まずダンスミュージカルだという点が大切だったので、ミュージカル『ハミルトン』(15年)の振付を務めたアンディ・ブランケンビューラーを起用しました。特に彼は、『キャッツ』のブロードウェイ・リバイバル(16年)も手掛けており、この作品のことを熟知していただけでなく、それを再構築することも恐れない人物でした。

私が『レ・ミゼラブル』から学んだのは、オリジナルの音楽構成を大切にすることが持つ力です。『レ・ミゼラブル』はほぼ全編が歌曲ですが、それは当時のミュージカル映画としては非常に稀な形式でした。ですので『キャッツ』でも、歌を中心に据えることに非常に興味がありましたし、ロイド=ウェバーが作り出した音楽構成に特に注意を払うようにしました。さらにこの構成の中に新しい要素が上手く融合するよう、アンドリューとは非常に上手く連携することが出来ました。彼は構成作りに非常に長けていますからね。
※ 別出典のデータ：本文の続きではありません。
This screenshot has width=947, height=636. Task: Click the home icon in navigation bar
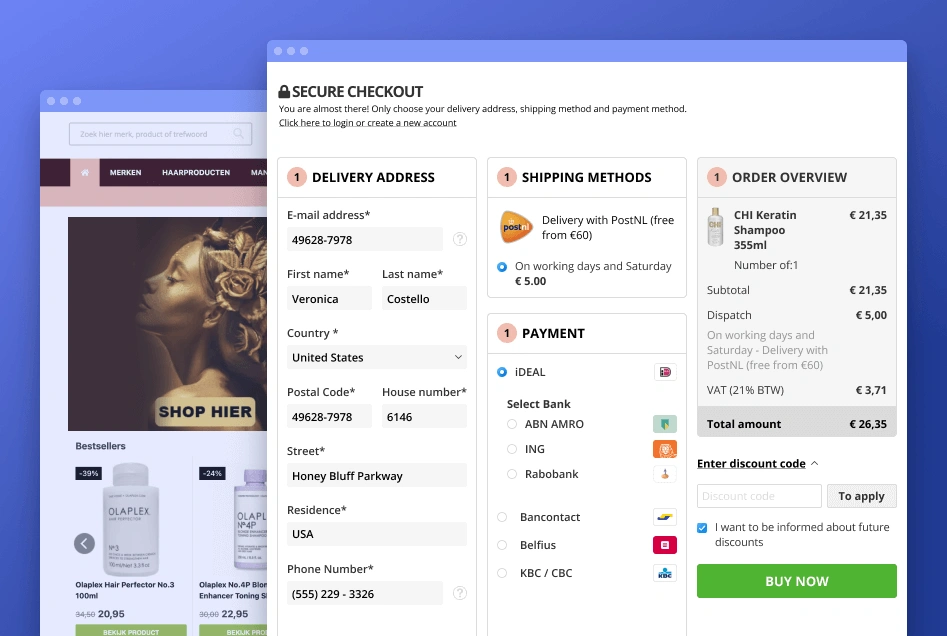[85, 172]
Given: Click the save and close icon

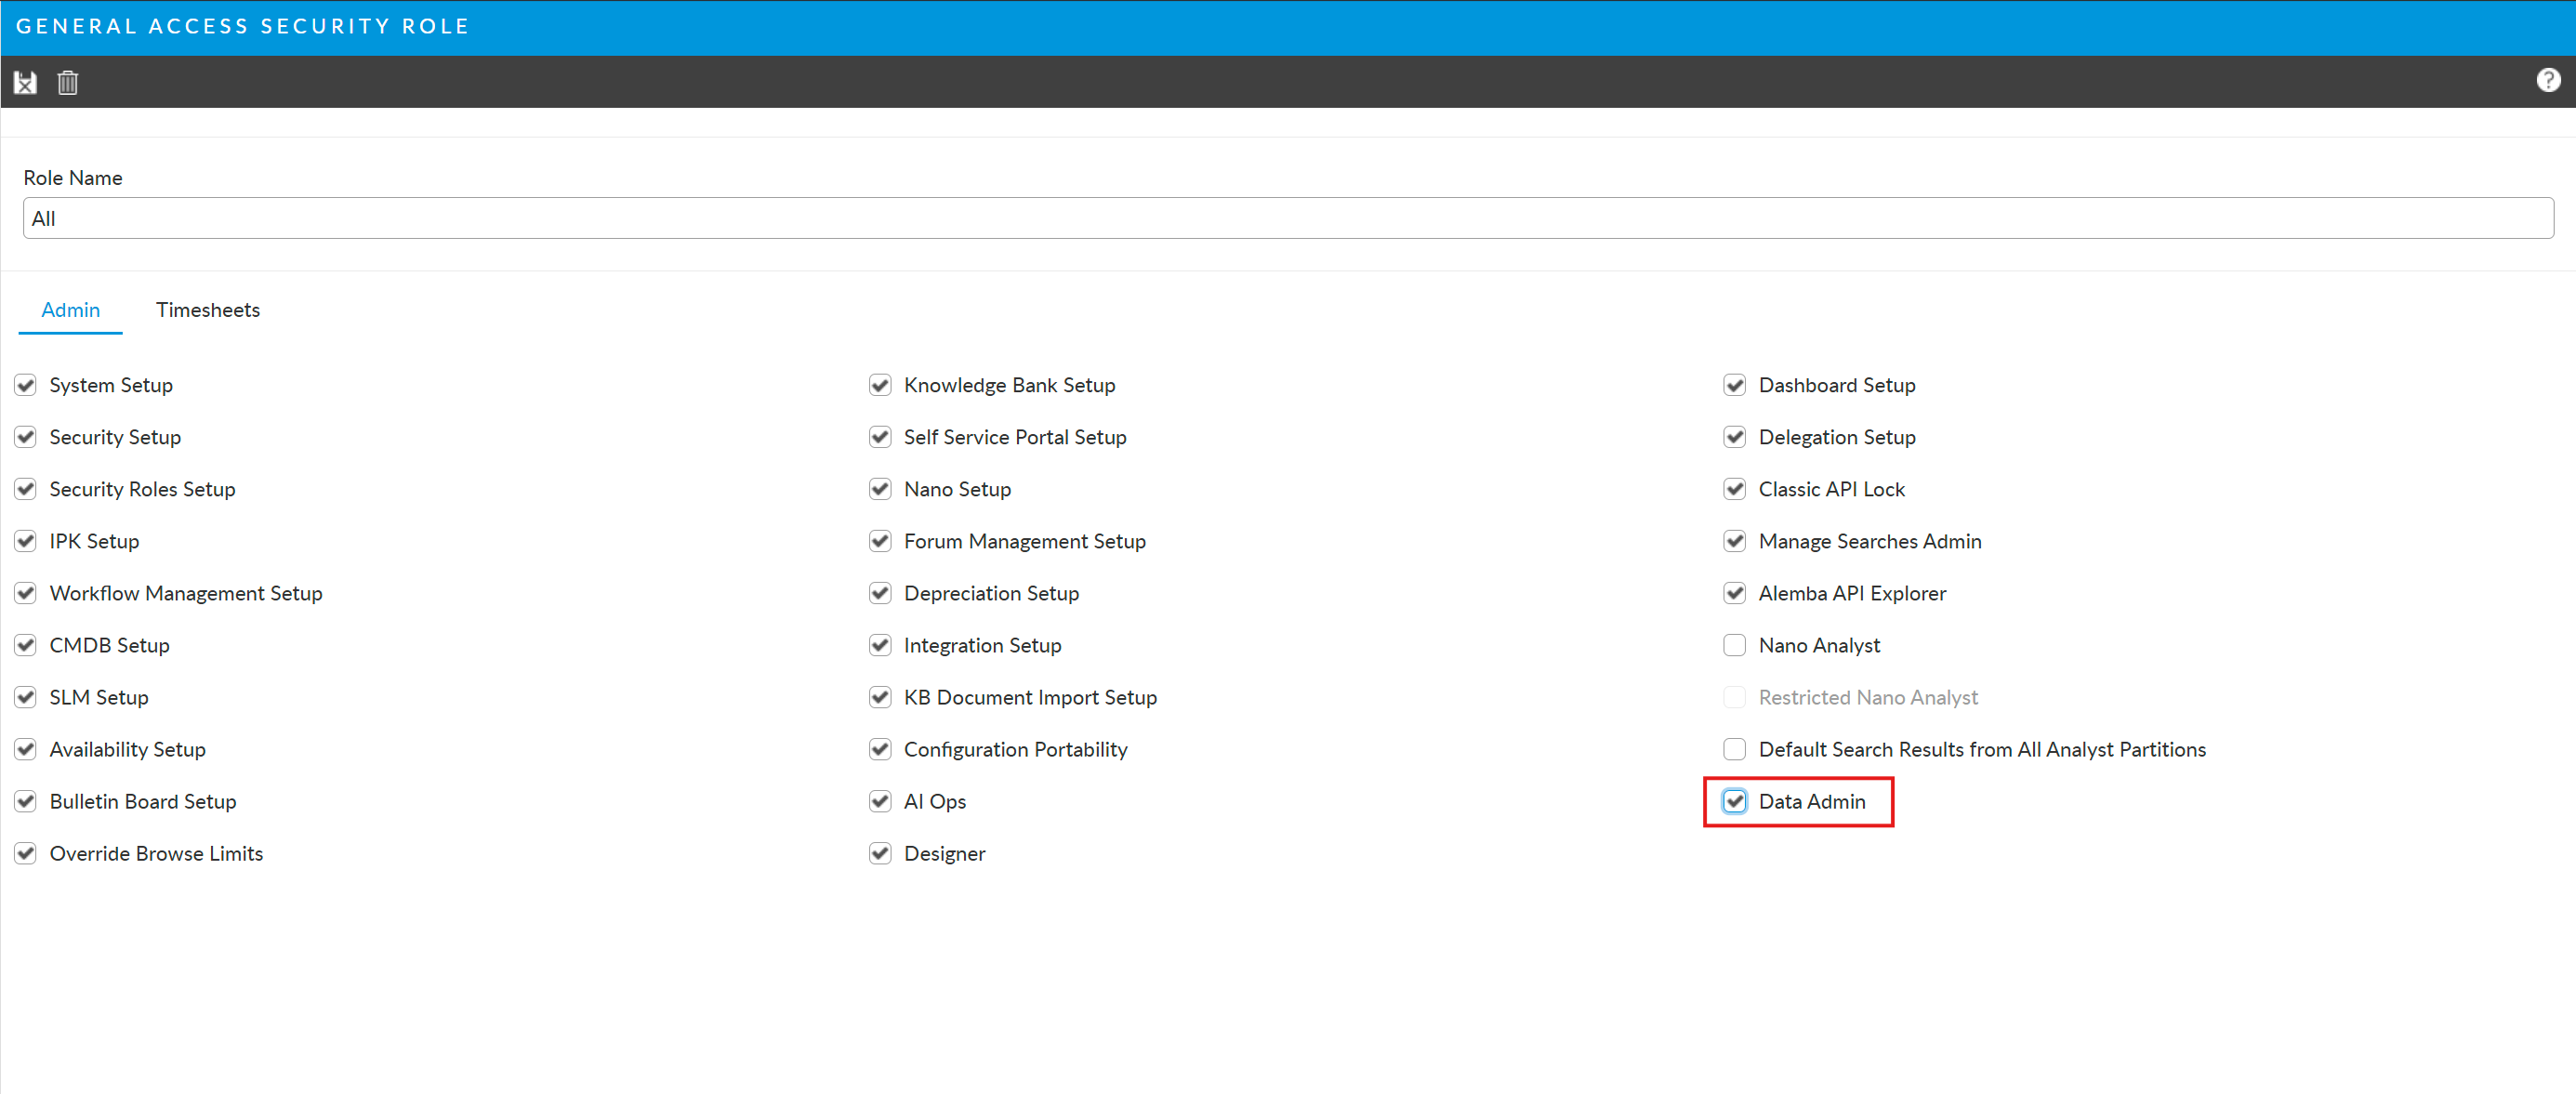Looking at the screenshot, I should click(25, 82).
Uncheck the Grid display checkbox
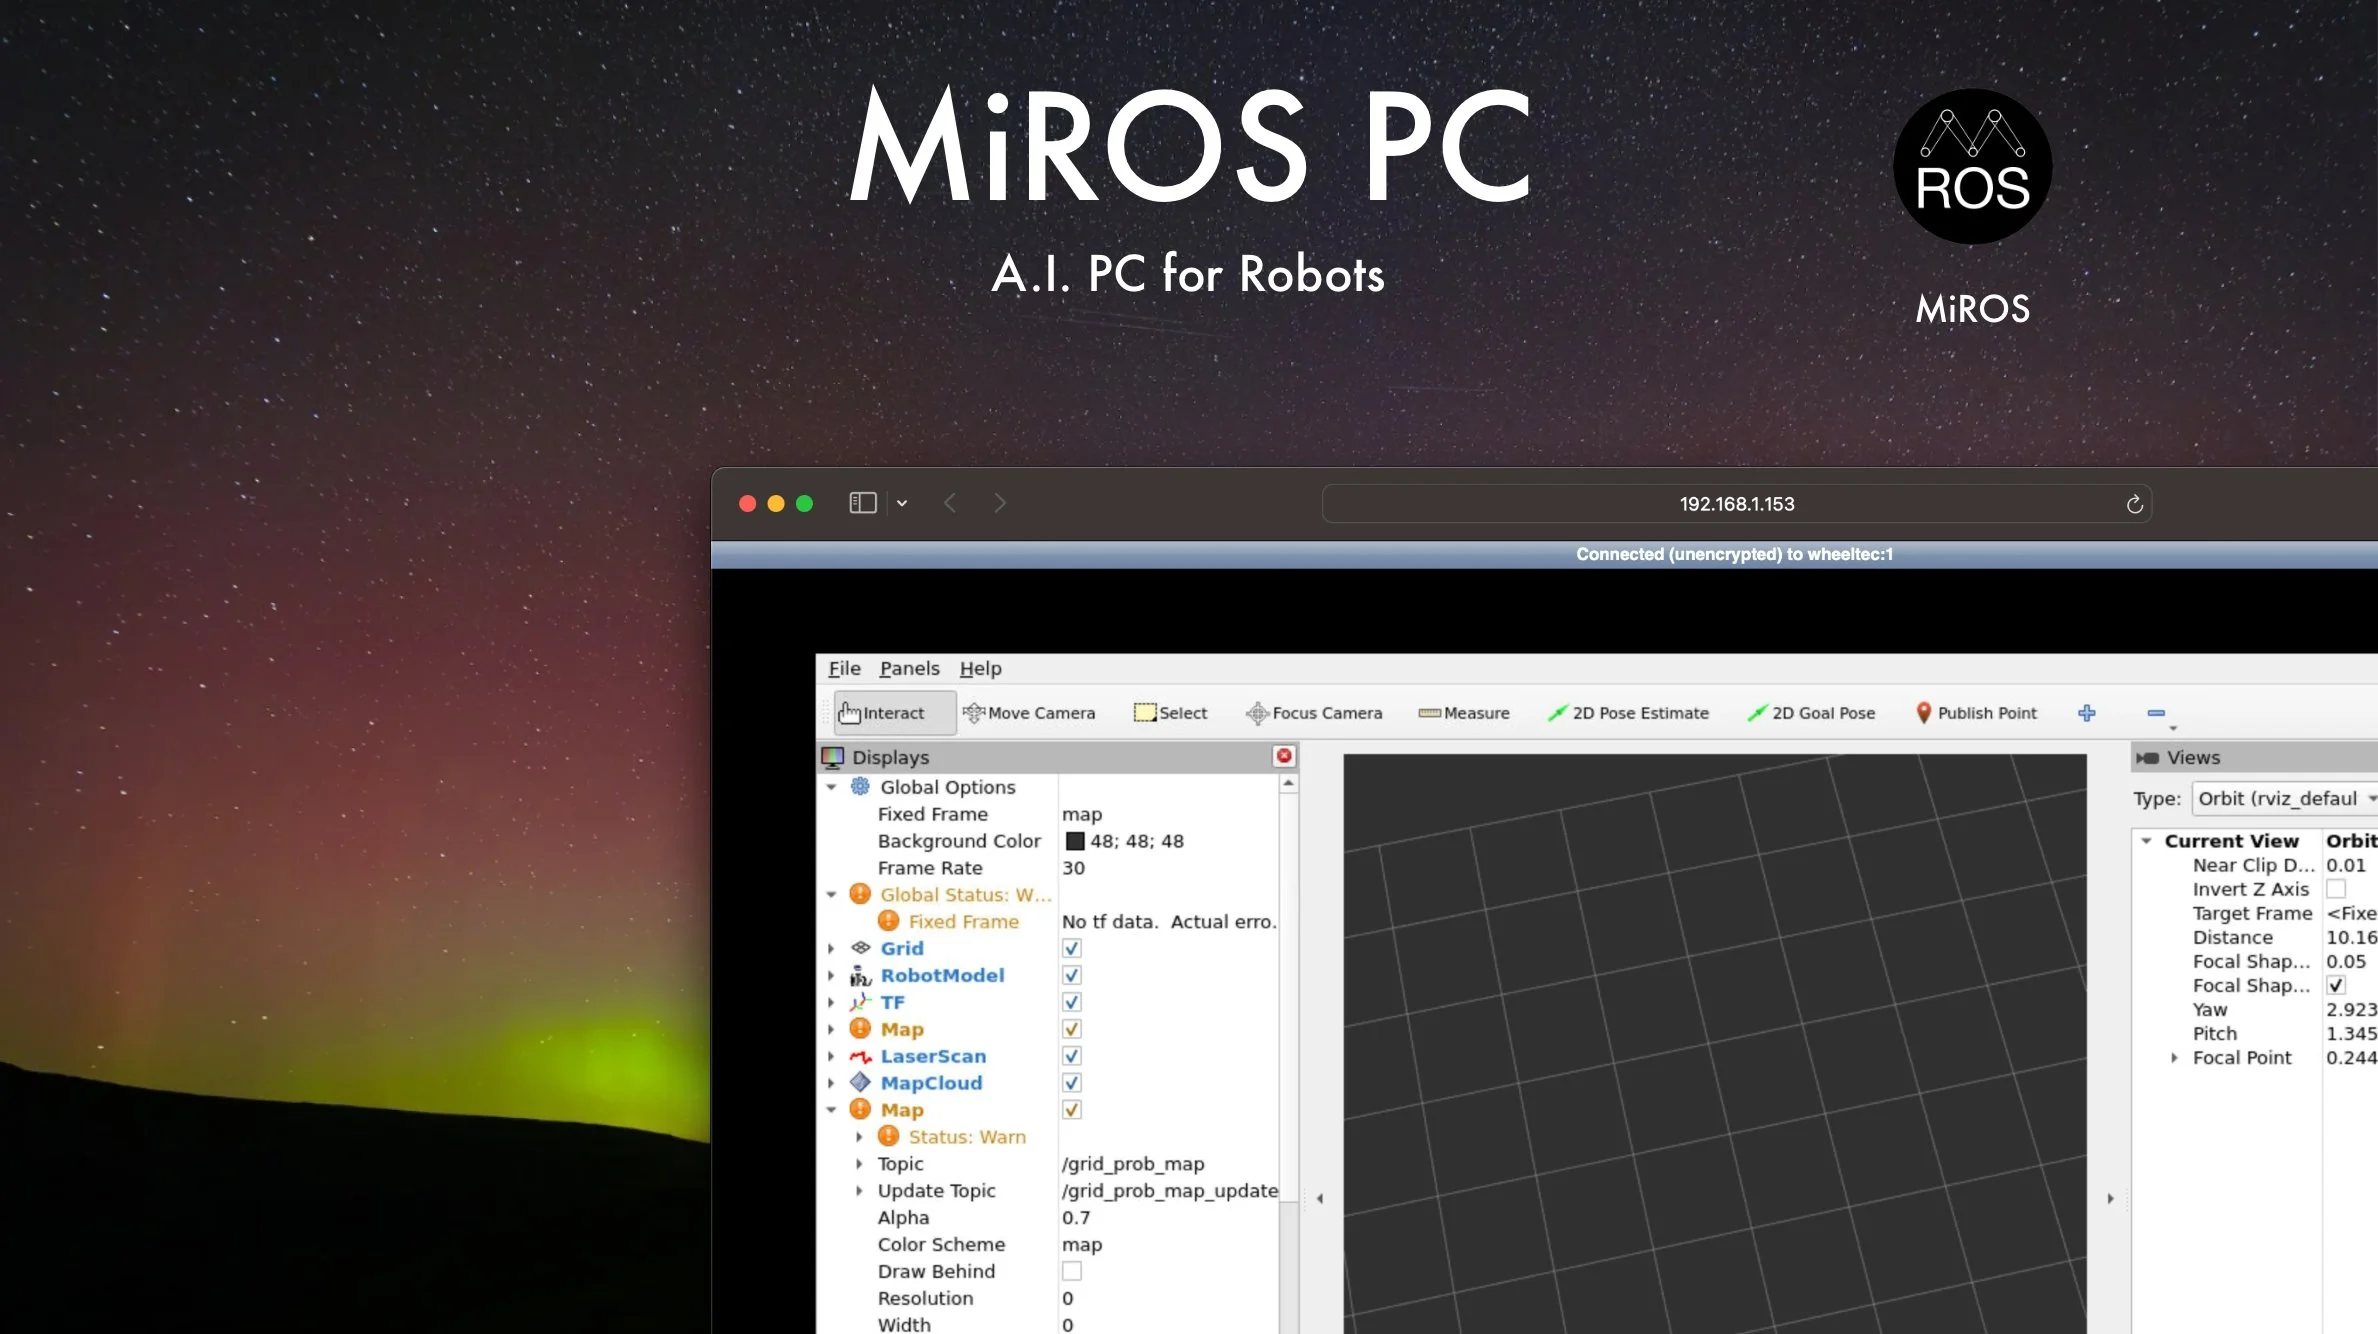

そして最も大切だったのは、人間が猫を演じるということ。アニメでもなく、『ライオン・キング』のような”本物”のような描き方でもなく。というのは、T・S・エリオットの詩では明らかに、猫と同じほど人間について表現されていると感じられたからです。イアン・マッケラン演じる劇場の猫のガスは明らかに俳優としての生涯を表していますし、当時の劇場がネズミを駆除するために猫を飼っていたことも反映されています。詩に登場する猫は、猫でありながらも人間のようでもあり、猫の視点を通じて人間を、人間の視点を通じて猫を見るようなものです。そのため、猫であると同時に人間でもあるキャラクターにすることが、この詩を理解するのに最も相応しいと考えました。

Photo: Kazuhiko Okuno

──映画版ではヴィクトリアを主人公として、捨てられて行き場のない猫から変化していく様が描かれています。このストーリーラインはどのようにして生まれたのですか?
脚本は、『ビリー・エリオット』を手掛けたリー・ホールと書きました。彼は本当に才能のある脚本家です。(舞台版の)物語の序盤に、ダンスする白猫がいるというのがきっかけとなりました。若い猫の目覚めのようなダンスでしたが、彼女を主人公として構築することが、映画化における根本的な問題に対する答えとなると考えました。舞台版では、猫たちは観客に向かって歌い、様々なことをずっと説明していくわけですが、映画では、すべての曲でカメラに向かって自身を紹介するようなことは出来ません。そのため、”よそ者”の猫が登場し、ジェリクルや特別な夜について何も知らないために、すべてを説明してあげるという案に興味を持ちました。さらには、彼女が受け入れられるかどうかというストーリー上の緊張を生むこともできるかもしれないとも考えました。『ウエスト・サイド・ストーリー』のように、ジェリクルキャッツの集団に受け入れられるのか、拒絶されるのか、というものですね。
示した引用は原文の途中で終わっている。